▶ [What is expected]
Restate all of the entries exactly, each line as it stands.

_ _ _

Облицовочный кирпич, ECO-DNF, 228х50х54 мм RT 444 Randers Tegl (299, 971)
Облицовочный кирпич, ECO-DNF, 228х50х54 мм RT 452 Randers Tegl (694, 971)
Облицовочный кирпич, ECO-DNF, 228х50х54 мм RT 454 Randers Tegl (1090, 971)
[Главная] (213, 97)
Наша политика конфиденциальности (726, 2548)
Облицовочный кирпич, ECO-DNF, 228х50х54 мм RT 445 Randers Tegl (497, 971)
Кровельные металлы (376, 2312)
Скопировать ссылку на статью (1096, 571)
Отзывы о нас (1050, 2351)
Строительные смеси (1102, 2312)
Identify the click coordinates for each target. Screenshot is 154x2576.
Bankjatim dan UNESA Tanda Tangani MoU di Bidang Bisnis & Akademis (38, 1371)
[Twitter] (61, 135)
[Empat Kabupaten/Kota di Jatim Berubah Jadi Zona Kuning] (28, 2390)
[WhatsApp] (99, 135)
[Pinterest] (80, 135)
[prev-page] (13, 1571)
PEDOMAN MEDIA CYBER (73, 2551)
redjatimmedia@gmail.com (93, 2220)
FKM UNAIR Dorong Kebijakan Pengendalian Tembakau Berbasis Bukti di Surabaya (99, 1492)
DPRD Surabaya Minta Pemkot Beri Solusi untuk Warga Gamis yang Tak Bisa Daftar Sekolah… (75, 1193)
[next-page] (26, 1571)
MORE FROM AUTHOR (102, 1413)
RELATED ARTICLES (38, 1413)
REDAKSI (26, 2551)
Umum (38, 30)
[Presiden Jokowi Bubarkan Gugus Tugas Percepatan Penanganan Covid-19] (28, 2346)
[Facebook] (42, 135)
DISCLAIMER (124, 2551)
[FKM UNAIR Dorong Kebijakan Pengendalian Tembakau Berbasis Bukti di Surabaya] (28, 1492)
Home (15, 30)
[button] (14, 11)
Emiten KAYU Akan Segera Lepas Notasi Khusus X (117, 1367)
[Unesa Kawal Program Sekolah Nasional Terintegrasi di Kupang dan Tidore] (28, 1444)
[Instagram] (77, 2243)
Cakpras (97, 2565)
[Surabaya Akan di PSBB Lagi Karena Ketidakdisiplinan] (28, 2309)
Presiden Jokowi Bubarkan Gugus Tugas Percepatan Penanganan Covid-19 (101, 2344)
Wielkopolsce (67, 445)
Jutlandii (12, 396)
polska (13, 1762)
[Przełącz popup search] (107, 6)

_ _ _

▶ [Task response]
Облицовочный кирпич, ECO-DNF, 228х50х54 мм RT 444 Randers Tegl (299, 971)
Облицовочный кирпич, ECO-DNF, 228х50х54 мм RT 452 Randers Tegl (694, 971)
Облицовочный кирпич, ECO-DNF, 228х50х54 мм RT 454 Randers Tegl (1090, 971)
[Главная] (213, 97)
Наша политика конфиденциальности (726, 2548)
Облицовочный кирпич, ECO-DNF, 228х50х54 мм RT 445 Randers Tegl (497, 971)
Кровельные металлы (376, 2312)
Скопировать ссылку на статью (1096, 571)
Отзывы о нас (1050, 2351)
Строительные смеси (1102, 2312)
Identify the click coordinates for each target. Screenshot is 154x2576.
Bankjatim dan UNESA Tanda Tangani MoU di Bidang Bisnis & Akademis (38, 1371)
[Twitter] (61, 135)
[Empat Kabupaten/Kota di Jatim Berubah Jadi Zona Kuning] (28, 2390)
[WhatsApp] (99, 135)
[Pinterest] (80, 135)
[prev-page] (13, 1571)
PEDOMAN MEDIA CYBER (73, 2551)
redjatimmedia@gmail.com (93, 2220)
FKM UNAIR Dorong Kebijakan Pengendalian Tembakau Berbasis Bukti di Surabaya (99, 1492)
DPRD Surabaya Minta Pemkot Beri Solusi untuk Warga Gamis yang Tak Bisa Daftar Sekolah… (75, 1193)
[next-page] (26, 1571)
MORE FROM AUTHOR (102, 1413)
RELATED ARTICLES (38, 1413)
REDAKSI (26, 2551)
Umum (38, 30)
[Presiden Jokowi Bubarkan Gugus Tugas Percepatan Penanganan Covid-19] (28, 2346)
[Facebook] (42, 135)
DISCLAIMER (124, 2551)
[FKM UNAIR Dorong Kebijakan Pengendalian Tembakau Berbasis Bukti di Surabaya] (28, 1492)
Home (15, 30)
[button] (14, 11)
Emiten KAYU Akan Segera Lepas Notasi Khusus X (117, 1367)
[Unesa Kawal Program Sekolah Nasional Terintegrasi di Kupang dan Tidore] (28, 1444)
[Instagram] (77, 2243)
Cakpras (97, 2565)
[Surabaya Akan di PSBB Lagi Karena Ketidakdisiplinan] (28, 2309)
Presiden Jokowi Bubarkan Gugus Tugas Percepatan Penanganan Covid-19 (101, 2344)
Wielkopolsce (67, 445)
Jutlandii (12, 396)
polska (13, 1762)
[Przełącz popup search] (107, 6)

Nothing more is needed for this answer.